Aioi is currently piloting Mind Foundry’s system with 2 million older drivers in Japan who’ve consented to let it analyze their telematics data, including dashcam footage. That could lead to more personalized insurance plans with lower premiums for those whose driving behavior doesn’t exhibit risky patterns, Mullins said. The startup is looking at ways to inform drivers, through an app or other means, about their own AI-gleaned driving patterns to convey if it’s safe or risky.

“We believe the output of this pilot can potentially lead to enhanced safety and extended driving longevity for seniors,” said Jun Ikegami, who heads Aioi’s R&D laboratory. “We must tackle the challenges presented by aging populations,” to ensure equity, he said. In Japan, more than 10% of the population is age 80 or older.

There has been a frenzy around all things AI this year, but with it has come added public pressure to make AI services more transparent and accountable, particularly as these technologies are applied in health care, criminal justice and insurance — industries where biases baked into AI systems can carry far greater risks.

“It’s one thing for AI to misdiagnose cancer, another thing to play a tune I don’t like,” said Vincent Muller, professor of philosophy and ethics of AI at the University of Erlangen–Nuremberg. With insurance, there’s also the question of accountability and remedies if technology leads to an error. “Humans make mistakes, sometimes they can be trusted less than the machines, but at least they can be held responsible,” Muller said.

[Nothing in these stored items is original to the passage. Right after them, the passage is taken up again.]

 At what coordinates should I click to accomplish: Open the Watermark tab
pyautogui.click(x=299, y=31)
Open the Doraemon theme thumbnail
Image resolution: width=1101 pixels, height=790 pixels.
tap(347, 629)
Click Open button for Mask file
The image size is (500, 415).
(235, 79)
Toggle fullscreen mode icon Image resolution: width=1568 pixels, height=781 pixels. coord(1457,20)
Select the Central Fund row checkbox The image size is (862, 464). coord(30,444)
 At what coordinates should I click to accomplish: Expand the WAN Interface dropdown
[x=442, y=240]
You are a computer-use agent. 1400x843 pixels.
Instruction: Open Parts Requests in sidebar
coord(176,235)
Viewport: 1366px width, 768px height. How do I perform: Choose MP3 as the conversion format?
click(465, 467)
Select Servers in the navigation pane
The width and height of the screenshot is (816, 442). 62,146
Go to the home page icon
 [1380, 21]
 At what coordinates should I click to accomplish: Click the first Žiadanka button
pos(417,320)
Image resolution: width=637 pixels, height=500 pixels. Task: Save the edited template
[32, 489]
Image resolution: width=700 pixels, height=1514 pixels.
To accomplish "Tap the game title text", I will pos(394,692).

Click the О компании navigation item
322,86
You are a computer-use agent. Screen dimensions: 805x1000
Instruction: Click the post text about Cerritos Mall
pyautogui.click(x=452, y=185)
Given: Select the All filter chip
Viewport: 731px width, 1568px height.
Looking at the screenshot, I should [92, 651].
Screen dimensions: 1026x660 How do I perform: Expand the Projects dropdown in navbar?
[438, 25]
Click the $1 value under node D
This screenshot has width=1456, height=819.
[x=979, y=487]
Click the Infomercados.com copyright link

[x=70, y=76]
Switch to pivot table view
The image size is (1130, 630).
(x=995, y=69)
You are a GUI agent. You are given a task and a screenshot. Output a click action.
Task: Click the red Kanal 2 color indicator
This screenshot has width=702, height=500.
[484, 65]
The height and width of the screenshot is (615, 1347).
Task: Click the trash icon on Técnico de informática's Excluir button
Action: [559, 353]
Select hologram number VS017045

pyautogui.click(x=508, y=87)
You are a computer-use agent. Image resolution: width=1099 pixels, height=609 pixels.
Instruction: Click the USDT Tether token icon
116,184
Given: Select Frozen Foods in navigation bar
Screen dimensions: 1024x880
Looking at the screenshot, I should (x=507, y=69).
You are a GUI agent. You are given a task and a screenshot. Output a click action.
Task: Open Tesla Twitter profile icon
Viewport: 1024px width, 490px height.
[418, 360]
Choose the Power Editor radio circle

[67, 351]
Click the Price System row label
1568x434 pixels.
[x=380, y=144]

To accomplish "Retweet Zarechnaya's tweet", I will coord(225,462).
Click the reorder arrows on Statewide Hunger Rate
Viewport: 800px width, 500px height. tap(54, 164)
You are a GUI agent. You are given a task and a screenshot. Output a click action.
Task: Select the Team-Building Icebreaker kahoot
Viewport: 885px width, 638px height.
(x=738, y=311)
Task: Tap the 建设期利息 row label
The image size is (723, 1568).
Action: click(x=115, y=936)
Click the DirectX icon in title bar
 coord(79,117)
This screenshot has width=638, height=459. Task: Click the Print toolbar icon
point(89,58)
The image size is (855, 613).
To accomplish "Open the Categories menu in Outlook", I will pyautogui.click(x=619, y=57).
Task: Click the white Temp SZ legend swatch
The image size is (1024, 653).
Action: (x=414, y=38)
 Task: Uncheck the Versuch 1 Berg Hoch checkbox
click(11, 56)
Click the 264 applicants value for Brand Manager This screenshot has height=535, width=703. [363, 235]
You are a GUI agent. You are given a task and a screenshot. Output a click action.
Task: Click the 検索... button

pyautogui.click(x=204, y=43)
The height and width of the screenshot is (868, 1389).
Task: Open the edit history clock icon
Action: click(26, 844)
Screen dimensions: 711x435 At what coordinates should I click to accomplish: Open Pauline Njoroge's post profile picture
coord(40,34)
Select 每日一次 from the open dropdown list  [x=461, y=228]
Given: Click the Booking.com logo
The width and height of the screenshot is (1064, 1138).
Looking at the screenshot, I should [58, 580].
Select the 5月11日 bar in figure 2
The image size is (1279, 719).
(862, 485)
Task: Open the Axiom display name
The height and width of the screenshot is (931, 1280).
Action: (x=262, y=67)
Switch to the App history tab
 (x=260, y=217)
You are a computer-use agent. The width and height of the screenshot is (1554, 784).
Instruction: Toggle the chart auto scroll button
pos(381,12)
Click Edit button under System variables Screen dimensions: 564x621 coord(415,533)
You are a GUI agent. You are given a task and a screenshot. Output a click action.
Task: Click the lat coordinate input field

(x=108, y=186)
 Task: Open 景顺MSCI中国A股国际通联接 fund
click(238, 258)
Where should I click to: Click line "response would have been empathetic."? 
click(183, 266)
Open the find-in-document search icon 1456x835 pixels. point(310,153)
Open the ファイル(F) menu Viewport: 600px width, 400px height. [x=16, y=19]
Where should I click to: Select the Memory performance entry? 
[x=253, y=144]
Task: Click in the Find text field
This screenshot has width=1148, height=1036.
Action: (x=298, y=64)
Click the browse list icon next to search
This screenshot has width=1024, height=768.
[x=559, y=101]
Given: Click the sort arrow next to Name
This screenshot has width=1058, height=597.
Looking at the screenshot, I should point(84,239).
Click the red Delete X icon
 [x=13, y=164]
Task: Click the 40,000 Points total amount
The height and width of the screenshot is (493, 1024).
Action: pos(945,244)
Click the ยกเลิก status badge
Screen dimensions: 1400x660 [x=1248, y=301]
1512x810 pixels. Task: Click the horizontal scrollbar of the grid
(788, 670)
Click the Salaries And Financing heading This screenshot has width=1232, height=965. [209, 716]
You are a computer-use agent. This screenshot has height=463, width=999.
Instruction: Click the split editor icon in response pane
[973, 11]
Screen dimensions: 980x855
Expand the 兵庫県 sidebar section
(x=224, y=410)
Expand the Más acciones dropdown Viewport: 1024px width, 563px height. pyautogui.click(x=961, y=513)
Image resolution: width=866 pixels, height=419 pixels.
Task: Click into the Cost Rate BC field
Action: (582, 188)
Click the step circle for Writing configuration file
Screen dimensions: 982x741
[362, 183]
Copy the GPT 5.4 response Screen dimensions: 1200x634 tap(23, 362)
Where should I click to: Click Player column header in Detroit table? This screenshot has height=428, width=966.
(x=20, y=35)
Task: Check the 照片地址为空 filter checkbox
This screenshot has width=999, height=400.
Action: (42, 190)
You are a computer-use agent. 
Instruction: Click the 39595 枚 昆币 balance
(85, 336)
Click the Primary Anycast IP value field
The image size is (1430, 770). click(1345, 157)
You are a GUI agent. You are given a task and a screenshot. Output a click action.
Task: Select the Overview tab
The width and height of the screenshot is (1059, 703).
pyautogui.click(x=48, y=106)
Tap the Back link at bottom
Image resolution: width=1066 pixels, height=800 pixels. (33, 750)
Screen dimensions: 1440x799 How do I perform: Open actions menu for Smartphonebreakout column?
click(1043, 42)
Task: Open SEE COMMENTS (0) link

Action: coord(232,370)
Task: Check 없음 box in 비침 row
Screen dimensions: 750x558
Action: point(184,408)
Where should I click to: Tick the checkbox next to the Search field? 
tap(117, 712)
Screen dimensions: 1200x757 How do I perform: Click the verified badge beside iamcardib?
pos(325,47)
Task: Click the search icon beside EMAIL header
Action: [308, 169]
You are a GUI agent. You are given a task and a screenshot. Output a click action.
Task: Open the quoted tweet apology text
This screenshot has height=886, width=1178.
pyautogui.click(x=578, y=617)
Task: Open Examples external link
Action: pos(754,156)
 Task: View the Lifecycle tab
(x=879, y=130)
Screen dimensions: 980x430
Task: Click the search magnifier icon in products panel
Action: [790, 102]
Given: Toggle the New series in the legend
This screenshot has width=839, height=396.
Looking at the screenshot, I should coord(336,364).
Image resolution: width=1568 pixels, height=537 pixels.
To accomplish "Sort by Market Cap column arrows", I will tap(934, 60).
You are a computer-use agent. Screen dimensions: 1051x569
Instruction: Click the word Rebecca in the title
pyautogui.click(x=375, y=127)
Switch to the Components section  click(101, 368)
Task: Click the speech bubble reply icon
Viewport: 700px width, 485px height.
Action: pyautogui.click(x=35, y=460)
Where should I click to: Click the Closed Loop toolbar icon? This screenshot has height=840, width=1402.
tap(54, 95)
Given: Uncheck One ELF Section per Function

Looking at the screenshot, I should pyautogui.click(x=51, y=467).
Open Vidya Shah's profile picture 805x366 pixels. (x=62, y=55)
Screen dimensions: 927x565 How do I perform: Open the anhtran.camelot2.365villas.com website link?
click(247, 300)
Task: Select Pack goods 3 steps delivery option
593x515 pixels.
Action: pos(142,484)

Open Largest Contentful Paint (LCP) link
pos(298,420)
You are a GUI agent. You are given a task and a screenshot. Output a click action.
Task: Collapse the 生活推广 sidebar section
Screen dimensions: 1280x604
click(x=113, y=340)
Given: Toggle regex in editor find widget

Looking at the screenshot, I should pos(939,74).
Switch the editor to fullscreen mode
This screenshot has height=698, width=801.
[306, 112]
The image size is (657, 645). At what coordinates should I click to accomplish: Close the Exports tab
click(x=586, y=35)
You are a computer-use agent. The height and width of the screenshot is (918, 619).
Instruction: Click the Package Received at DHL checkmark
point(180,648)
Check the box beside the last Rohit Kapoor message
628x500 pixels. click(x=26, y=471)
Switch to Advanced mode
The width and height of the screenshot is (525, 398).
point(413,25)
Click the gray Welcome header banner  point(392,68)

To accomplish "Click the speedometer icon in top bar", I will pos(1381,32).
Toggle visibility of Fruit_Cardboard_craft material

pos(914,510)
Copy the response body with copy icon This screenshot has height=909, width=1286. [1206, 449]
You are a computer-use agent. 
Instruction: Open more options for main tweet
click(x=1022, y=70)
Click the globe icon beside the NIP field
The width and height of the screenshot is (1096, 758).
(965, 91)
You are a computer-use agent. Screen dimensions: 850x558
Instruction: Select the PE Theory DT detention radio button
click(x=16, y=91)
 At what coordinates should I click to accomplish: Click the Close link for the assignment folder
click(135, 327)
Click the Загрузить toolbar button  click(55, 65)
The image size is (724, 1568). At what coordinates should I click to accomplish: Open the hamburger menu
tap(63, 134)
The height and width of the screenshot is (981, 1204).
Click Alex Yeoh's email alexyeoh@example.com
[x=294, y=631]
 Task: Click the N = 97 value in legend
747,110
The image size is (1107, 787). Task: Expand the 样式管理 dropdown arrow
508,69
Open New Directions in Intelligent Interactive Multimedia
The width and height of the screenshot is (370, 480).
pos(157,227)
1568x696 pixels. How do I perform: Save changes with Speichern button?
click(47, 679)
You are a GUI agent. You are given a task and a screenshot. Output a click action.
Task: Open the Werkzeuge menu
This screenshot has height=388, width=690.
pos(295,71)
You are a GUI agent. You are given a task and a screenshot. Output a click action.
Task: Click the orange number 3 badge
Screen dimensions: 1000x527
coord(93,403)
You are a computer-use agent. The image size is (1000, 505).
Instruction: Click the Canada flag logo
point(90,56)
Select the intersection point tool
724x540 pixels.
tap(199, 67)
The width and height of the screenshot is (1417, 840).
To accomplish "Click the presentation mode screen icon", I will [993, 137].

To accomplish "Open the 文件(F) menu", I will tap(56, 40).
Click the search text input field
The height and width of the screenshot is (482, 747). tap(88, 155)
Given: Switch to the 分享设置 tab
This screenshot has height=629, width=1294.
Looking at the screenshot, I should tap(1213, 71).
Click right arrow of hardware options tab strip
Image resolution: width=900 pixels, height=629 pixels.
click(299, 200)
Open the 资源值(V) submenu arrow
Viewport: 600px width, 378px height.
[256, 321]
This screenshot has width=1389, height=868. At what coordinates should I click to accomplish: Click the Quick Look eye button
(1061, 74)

Humans are involved in the process, according to Mind Foundry, including by providing feedback on the data used to develop its AI systems. The company said AI does not make the decisions, but rather informs insurance experts about a potential customer’s risks before determining the coverage and pricing for that individual.

“We go through a responsible AI process before we choose an AI technology to develop a product,” said Alessandra Tosi, a senior scientist at the startup. The startup works in highly regulated industries where it’s necessary to help regulators understand how its technology works to ensure it isn’t unfair or discriminatory.

Mind Foundry has also built AI tools to assess other driving issues. In the first 30 days of being deployed, one of its AI models helped Aioi’s European unit detect over 40,000 off-policy delivery trips and found 100 policy holders using personal vehicles for commercial deliveries—helping underwriters review such claims case by case.

The company applies AI in other segments too, working to help evaluate risks in public infrastructure such as railways or bridges so governments or cities can prioritize maintenance budget allocations. It builds AI systems to study risks from climate change and has deployed AI to optimize placement of EV charging infrastructure in complex road networks in the UK’s Oxfordshire County Council.

Its toughest task, however, may be trying to use AI to insure AI. Mind Foundry is working to assess the risks of AI for autonomous vehicles, shifting from the current system of looking at drivers’ individual liability to looking at risk from the vehicle and its software across the fleet. “Understanding the risks associated with AVs is the first step towards creating an insurance product to safeguard against that risk,” Mullins said.